*** Opening Study material ***

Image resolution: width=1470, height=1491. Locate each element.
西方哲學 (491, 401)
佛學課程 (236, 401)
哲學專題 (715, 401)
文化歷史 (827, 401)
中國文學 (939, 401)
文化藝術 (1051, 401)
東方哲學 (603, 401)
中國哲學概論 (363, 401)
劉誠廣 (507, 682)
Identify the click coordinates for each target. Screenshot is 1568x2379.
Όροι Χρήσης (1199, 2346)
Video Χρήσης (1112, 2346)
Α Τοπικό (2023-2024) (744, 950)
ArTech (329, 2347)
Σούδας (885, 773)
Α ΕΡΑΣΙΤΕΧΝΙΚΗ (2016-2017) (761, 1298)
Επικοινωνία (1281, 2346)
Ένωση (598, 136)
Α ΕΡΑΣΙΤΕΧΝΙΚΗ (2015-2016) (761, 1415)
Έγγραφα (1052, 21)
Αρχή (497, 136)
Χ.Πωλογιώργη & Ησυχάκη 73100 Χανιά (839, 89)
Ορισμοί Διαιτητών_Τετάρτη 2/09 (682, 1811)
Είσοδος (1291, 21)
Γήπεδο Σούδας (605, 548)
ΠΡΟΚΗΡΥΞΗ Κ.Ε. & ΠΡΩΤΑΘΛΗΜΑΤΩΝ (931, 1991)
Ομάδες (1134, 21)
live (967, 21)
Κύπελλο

*** Closing Study material ***

=== Work request ===
Go through the data and show each line that holds "ΕΡΑΣΙΤΕΧΝΙΚΗ".

=== Result of this exercise ===
Α ΕΡΑΣΙΤΕΧΝΙΚΗ (2016-2017) (761, 1298)
Α ΕΡΑΣΙΤΕΧΝΙΚΗ (2015-2016) (761, 1415)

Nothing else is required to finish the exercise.